Stored data
□ □ □ □ □

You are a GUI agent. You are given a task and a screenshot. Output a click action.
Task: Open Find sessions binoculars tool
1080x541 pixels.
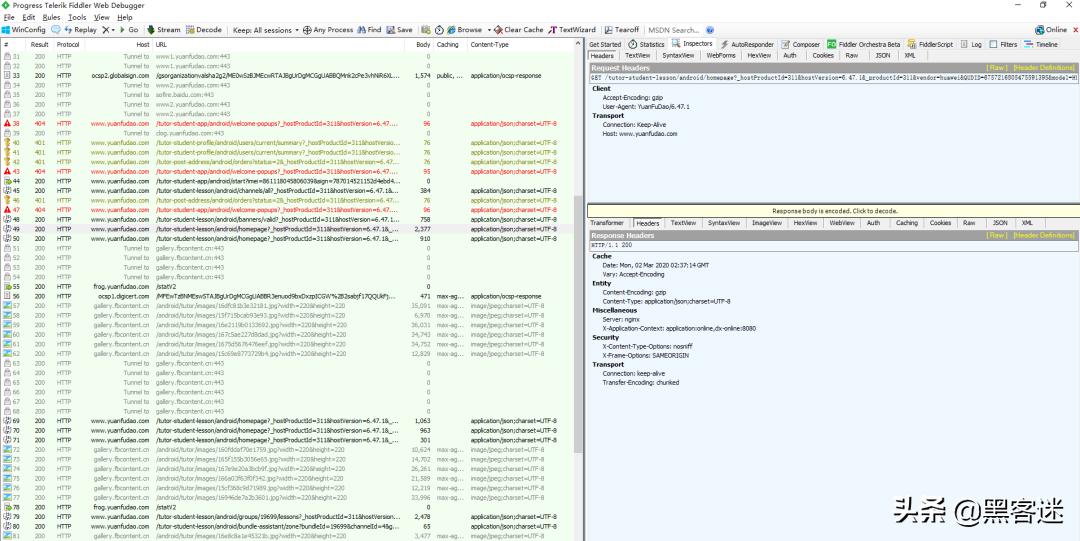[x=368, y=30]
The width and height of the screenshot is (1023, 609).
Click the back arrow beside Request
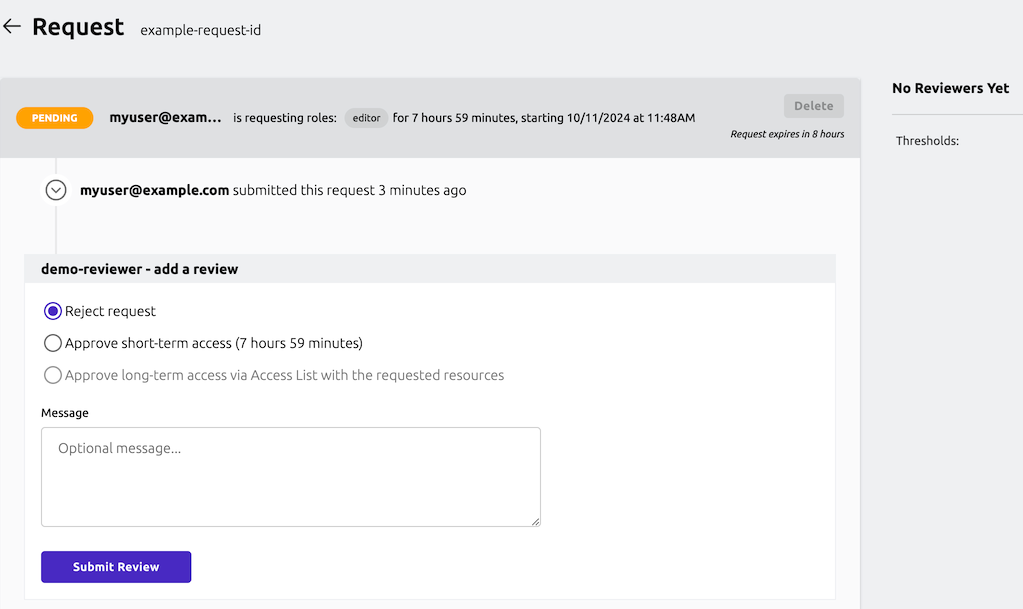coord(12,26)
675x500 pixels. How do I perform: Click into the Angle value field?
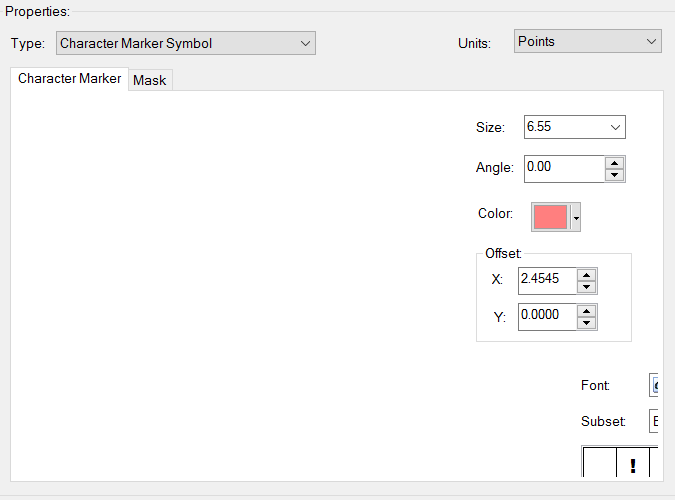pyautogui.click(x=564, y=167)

□ □ □ □ □

ASSIGNMENT
Give back every record exactly, dropping its pictures.

RESPONSE TO THIS TASK
You are a GUI agent. You are given a task and a screenshot. Output a click action.
Task: Open Find sessions binoculars tool
1080x541 pixels.
[x=368, y=30]
The width and height of the screenshot is (1023, 609).
Click the back arrow beside Request
coord(12,26)
675x500 pixels. How do I perform: Click into the Angle value field?
pyautogui.click(x=564, y=167)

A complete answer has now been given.